My work and I don’t fit in a neat box that can be ticked. I’m a woman of color but I’m Toisnot Tuscarora and Florida Seminole. When people see my current work, it’s dismissed as either tie-dye or batik. I use indigo but I’m not using traditional Japanese Shibori or West African techniques. For most of my professional art career I was a clay artist until the demands of being a working caregiver overwhelmed me. Now that I’ve walked out the traditional Algonquin mourning period for my mother, I’m empowered to begin again.

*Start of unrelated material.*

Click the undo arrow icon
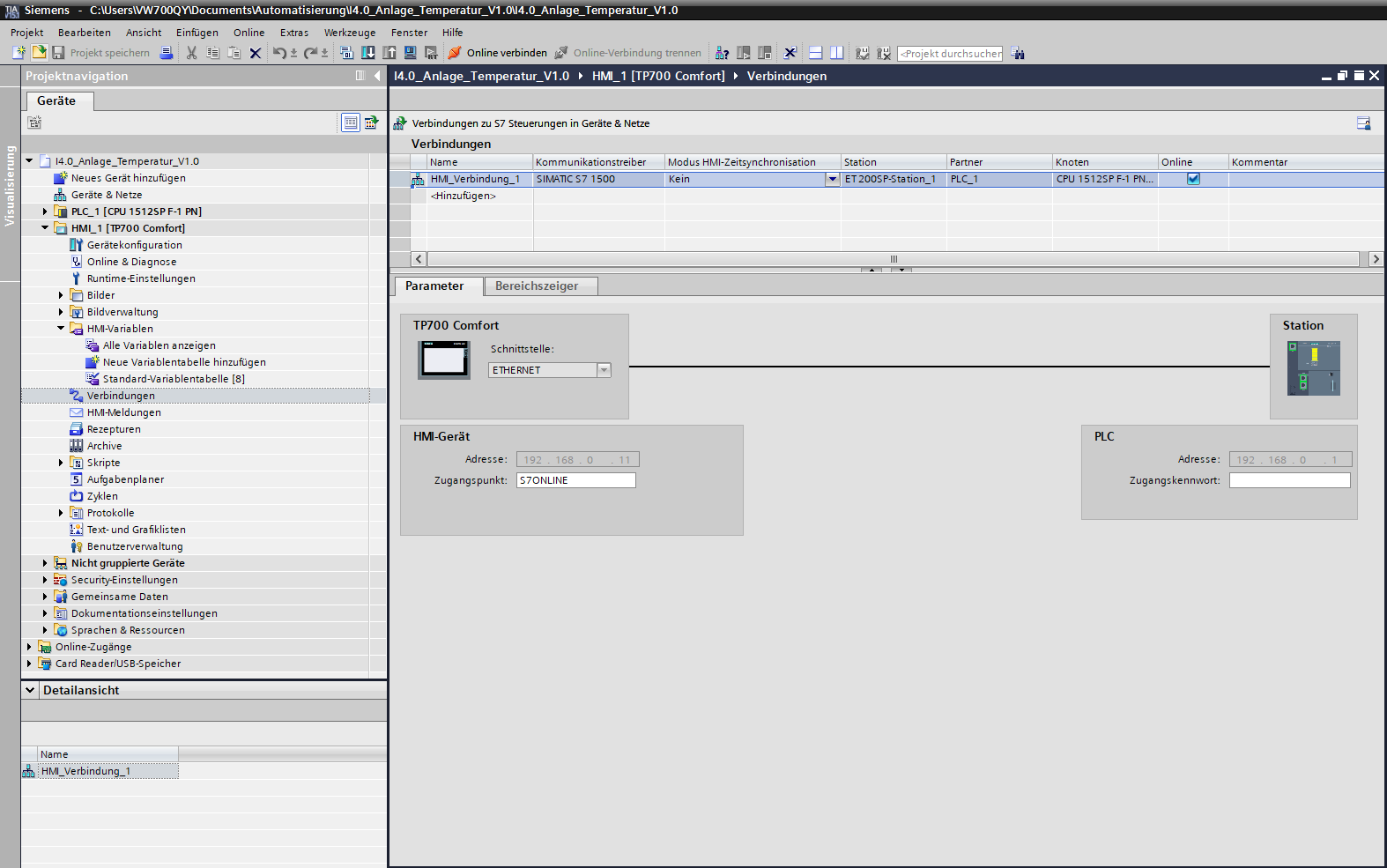This screenshot has height=868, width=1387. click(279, 53)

Broken hearted with a body covered in scars, it doesn’t matter that I’ve been overlooked. Because against all odds I’m still here shouting in a loud voice that I’m North Carolina Toisnot Tuscarora because my grandmother couldn’t say it. Yes, I’m mixed blood but being indigenous is an ethnic cultural marker and not a skin color. My ancestors escaped Fort Neyuheru:ke and made it to the next nearest Tuscarora township. We hid out in swamps, river forests and out of the way places made sacred with our sweat, tears and blood. We found comfort and support with West Africans brought to our land in chains. I’m the black sandy soil of coastal North Carolina with veins of red clay nourished by the waters of Contentena, Neuse and Tar rivers. I possess 500 years of knowing that anything is possible.

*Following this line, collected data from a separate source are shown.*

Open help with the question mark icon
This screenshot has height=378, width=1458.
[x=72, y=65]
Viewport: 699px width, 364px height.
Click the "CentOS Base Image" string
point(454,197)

Momma always said don’t give up even if you fail 100 times don’t give up. Try another 200 times and you’ll get it right! And in the process you’re wear down your opposition. For people who look like me, being an artist is about being viewed as half as good. Well, that means I have to put forth four times the effort to be better. Paul Arden, wrote a book entitled, It’s Not How Good You Are, It’s How Good You Want To Be. In it he states, “Your vision of where or who you want to be is the greatest asset you have. The person who doesn’t make mistakes is unlikely to make anything. Fail, fail again then fail better. If you get stuck, draw with a different pen.”
As of today, I’m trying to do the things that I’m incapable of because I believe with God’s anointing and my dying mother’s prayers I can achieve the unachievable. My strongest assets as an artist are designing, drawing, and creating color, while having persevering steadfast faith and unshakable hope.
Today I begin a new day, in a new week in the month of June. After three years of mourning, it’s time to turn grief into action. We all suffer in life, but at some point we have to decide to turn or pain into joy. As Doris Jones would say, “We have to take the bitter with the sweet!” So, I’m following what Doris, Minnie and Mat taught me, and I’ve bundled my pain and brokenness into bundles of cloth to be transformed in the indigo dye pot.